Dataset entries
◆ ◆ ◆ ◆ ◆ ◆ ◆
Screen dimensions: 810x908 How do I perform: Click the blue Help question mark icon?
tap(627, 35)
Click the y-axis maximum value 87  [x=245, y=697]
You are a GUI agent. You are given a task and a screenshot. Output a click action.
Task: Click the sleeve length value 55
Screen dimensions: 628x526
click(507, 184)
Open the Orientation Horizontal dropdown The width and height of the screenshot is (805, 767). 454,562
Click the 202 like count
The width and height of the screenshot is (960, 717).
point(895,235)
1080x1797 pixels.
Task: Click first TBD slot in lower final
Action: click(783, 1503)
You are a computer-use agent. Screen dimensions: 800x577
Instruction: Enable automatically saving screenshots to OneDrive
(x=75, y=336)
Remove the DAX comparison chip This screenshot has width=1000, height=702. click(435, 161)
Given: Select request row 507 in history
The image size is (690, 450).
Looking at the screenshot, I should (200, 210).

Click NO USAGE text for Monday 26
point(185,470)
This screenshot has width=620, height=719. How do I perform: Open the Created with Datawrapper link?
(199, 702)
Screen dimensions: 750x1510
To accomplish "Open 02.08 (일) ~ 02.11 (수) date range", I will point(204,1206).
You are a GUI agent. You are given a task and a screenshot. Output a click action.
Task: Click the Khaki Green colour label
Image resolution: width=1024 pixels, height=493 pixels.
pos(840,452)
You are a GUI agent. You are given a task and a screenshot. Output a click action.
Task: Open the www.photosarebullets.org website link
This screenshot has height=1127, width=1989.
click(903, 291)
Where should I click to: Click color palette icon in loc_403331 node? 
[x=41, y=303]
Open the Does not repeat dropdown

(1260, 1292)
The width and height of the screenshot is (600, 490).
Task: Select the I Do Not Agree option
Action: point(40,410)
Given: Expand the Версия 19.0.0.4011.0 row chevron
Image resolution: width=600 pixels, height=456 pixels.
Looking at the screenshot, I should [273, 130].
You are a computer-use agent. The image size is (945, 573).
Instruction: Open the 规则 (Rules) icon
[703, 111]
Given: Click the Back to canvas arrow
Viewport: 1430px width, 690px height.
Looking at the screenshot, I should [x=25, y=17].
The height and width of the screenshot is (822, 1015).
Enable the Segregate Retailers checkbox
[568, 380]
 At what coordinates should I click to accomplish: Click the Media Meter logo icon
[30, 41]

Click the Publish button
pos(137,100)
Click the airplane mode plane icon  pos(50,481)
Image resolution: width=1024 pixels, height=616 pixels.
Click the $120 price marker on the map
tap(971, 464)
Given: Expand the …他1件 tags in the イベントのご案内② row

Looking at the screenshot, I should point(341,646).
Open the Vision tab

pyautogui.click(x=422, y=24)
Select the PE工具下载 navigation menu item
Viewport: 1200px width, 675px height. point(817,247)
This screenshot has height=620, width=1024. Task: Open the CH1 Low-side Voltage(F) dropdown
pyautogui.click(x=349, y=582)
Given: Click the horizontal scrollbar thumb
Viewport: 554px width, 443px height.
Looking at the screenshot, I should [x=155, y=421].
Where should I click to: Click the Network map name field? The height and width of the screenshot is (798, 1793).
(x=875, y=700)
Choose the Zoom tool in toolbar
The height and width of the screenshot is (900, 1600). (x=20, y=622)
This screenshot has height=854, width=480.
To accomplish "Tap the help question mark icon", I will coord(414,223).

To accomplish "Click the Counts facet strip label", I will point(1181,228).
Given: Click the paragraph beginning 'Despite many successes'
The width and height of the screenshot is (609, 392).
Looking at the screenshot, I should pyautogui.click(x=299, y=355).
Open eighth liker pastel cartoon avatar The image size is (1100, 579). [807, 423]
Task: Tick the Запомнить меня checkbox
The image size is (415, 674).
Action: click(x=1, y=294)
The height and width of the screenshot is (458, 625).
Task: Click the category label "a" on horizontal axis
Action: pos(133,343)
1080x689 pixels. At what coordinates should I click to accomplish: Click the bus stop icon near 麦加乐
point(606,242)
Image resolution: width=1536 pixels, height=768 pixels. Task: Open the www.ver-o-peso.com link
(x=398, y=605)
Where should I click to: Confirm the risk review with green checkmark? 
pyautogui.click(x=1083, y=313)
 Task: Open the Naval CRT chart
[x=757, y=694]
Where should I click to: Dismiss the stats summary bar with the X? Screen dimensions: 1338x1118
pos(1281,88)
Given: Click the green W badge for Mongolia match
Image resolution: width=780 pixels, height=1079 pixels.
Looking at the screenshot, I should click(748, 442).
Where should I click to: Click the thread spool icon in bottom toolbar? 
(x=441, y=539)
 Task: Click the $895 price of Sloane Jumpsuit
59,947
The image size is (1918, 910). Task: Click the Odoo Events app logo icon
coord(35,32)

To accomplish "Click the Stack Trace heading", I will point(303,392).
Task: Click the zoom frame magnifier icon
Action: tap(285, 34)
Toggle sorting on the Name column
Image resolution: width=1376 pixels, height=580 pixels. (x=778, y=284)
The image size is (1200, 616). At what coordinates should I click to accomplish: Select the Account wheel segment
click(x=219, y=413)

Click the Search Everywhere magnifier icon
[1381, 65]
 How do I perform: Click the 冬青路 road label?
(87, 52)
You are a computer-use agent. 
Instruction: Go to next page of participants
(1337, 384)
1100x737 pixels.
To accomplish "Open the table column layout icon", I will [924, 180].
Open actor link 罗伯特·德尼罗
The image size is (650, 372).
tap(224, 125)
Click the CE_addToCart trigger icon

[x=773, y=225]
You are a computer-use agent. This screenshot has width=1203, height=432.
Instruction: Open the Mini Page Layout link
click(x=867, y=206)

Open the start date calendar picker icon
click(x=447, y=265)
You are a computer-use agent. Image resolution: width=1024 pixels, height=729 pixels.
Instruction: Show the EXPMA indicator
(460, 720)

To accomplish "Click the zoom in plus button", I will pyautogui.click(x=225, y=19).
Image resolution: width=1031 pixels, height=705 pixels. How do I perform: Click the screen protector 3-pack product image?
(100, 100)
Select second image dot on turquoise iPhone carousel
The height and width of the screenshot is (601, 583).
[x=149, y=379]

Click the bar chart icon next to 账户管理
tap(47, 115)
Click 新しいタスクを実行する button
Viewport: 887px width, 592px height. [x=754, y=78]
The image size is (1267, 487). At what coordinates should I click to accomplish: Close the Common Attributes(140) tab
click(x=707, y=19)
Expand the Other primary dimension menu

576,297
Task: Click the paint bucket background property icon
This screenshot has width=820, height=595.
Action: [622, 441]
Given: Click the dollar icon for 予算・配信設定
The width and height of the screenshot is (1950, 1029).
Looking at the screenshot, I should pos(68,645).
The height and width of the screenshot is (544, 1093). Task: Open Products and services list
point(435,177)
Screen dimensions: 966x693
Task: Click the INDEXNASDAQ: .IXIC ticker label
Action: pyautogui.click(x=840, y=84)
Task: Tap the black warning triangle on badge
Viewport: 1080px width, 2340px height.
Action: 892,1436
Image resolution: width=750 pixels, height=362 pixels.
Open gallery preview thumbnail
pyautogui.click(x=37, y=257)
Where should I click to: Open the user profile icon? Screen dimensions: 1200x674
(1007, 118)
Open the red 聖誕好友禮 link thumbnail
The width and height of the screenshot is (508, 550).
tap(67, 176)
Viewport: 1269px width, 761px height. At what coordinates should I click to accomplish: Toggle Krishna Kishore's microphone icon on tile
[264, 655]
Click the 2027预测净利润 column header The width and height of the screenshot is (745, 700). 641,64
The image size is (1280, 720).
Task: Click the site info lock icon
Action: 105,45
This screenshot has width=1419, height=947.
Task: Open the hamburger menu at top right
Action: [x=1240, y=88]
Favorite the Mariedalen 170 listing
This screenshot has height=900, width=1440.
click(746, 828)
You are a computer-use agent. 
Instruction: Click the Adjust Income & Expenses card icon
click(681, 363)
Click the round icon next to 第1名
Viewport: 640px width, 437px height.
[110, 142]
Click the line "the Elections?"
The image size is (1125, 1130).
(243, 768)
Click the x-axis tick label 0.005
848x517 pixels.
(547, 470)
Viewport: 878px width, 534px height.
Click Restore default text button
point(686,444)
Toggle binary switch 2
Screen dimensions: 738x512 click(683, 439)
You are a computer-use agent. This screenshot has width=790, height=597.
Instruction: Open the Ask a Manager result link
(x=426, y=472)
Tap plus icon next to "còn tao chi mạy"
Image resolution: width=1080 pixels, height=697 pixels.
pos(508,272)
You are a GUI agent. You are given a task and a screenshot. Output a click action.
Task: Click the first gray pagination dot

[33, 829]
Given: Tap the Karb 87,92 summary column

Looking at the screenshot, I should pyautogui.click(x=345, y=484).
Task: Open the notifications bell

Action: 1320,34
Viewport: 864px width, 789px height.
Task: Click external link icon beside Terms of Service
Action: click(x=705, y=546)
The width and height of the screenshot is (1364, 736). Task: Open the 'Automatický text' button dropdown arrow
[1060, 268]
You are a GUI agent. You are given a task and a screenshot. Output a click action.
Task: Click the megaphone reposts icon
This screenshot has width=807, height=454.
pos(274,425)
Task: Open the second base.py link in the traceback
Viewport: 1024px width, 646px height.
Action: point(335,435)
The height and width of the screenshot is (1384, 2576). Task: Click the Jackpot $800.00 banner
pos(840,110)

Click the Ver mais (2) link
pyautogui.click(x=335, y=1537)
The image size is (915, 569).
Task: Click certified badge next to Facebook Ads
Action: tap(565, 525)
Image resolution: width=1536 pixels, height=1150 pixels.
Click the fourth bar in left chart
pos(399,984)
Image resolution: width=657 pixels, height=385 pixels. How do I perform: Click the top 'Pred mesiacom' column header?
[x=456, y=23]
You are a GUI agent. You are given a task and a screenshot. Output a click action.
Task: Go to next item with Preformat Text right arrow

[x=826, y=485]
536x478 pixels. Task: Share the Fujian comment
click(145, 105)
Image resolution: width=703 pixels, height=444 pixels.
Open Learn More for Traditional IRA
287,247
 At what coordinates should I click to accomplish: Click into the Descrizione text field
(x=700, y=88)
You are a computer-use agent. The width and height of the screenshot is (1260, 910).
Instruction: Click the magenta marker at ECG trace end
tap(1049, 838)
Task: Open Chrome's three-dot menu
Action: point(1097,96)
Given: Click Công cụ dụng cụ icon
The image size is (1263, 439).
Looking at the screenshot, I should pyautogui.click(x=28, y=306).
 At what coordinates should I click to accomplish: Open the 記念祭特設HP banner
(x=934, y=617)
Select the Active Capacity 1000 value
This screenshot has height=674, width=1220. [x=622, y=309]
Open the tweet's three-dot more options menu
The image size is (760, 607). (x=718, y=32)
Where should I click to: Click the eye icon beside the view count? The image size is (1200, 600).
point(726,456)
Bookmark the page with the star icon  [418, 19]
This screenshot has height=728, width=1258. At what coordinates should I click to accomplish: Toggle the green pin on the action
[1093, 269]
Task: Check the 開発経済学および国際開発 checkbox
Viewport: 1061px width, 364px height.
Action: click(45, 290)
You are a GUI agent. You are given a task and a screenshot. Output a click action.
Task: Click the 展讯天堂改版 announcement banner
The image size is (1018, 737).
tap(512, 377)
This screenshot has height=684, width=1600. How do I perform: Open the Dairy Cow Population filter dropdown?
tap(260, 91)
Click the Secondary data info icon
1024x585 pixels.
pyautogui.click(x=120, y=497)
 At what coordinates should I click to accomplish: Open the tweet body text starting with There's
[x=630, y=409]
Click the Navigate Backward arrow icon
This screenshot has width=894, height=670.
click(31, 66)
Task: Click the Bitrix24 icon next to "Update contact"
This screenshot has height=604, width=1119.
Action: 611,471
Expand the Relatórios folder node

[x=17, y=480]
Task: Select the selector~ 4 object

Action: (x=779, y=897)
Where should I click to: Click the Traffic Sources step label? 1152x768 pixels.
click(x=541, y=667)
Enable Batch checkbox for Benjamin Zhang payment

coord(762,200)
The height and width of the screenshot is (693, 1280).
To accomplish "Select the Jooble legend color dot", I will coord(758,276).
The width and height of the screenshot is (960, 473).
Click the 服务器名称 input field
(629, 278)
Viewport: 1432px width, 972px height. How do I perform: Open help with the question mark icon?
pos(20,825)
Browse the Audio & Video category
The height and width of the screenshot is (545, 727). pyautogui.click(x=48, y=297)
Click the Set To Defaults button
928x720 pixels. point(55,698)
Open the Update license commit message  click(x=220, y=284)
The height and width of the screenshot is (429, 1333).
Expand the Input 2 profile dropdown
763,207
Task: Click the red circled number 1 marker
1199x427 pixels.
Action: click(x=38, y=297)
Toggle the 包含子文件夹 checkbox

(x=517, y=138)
◆ ◆ ◆ ◆ ◆ ◆ ◆
§ **Problem**
Check each line above for the word "computer" and say how many have it, with nothing else.

§ **Reply to the exercise**
8